Let’s Get it Right – It is Writing Proper Code, not Secure Code!

As a CISO, I grow weary hearing that developers need to be trained in how to write secure code. 

A whole industry around ‘writing secure code’ has sprung up. From academia (U of Illinois at Springfield, UVA, Purdue, GMU, Princeton, Penn State, U of Wash, U Cal Berkley, Vanderbilt, to name a few), to information security training and product companies. Books are being written on the subject. Millions are being made on writing secure code. Unless you are in the DoD, NSA, CIA or protecting ring zero, you are not writing secure code.

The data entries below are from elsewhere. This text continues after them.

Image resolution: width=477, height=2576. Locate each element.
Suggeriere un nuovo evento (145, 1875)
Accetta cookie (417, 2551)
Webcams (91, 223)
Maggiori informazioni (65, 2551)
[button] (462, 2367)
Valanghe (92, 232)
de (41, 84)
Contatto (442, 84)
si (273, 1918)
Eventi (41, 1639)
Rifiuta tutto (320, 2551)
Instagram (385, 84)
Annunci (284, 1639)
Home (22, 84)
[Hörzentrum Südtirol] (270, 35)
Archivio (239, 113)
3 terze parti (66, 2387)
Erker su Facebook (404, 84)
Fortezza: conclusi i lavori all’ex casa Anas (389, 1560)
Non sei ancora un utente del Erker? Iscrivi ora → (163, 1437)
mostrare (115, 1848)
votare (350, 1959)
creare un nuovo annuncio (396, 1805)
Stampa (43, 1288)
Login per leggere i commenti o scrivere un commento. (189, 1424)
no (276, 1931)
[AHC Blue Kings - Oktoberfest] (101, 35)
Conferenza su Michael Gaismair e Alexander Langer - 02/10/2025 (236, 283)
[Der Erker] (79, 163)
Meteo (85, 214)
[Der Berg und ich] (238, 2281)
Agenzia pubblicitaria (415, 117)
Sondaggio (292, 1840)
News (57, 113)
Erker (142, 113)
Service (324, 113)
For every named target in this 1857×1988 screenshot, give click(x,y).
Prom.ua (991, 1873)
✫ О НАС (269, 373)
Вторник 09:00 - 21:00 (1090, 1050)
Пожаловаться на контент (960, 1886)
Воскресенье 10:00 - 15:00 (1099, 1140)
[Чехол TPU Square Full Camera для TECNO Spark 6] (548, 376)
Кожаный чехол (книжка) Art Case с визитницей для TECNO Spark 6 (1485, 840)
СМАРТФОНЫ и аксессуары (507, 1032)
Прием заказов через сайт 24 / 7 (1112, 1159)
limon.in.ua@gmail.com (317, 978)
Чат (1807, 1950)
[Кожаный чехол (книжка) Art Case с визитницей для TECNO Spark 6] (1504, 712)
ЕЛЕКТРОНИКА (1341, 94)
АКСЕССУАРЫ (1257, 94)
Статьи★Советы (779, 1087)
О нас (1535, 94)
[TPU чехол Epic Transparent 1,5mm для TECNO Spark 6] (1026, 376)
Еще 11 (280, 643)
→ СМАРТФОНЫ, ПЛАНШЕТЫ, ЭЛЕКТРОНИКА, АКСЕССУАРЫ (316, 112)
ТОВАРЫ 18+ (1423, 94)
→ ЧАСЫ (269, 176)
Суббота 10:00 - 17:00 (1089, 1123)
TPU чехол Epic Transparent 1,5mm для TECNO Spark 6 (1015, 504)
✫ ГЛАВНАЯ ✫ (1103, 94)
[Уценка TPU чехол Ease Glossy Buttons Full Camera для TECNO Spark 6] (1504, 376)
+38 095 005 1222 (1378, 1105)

Everyone wants to teach you how to write secure code. Well, I refuse to allow anyone thru doors unless they want to teach developers how to write proper code. 

Other CISO’s are quoted:

“We train all our programmers in secure coding, and we follow the basic tenets of secure programming design and management…”

When a developer does not validate input, it is not a security bug. It is a developer’s defect. When programmers do not enforce restrictions on authenticated users, it is not a security bug. When error conditions are not handled properly, it is not a security bug.    When developers do not learn how to properly code cryptographic functions within their code, it is not a security bug. When devices are not configured properly, it is not a security bug. When applications fail open it is not because of a security bug. It is because of poor architecture, design and development.

What it comes down to is improper coding techniques and immature infrastructure environments that can be properly configured. Let’s start focusing on where the problems really reside and get CIO’s and others to recognize that it is all about writing proper code and configuring their environments the right way. The fire drill is getting old.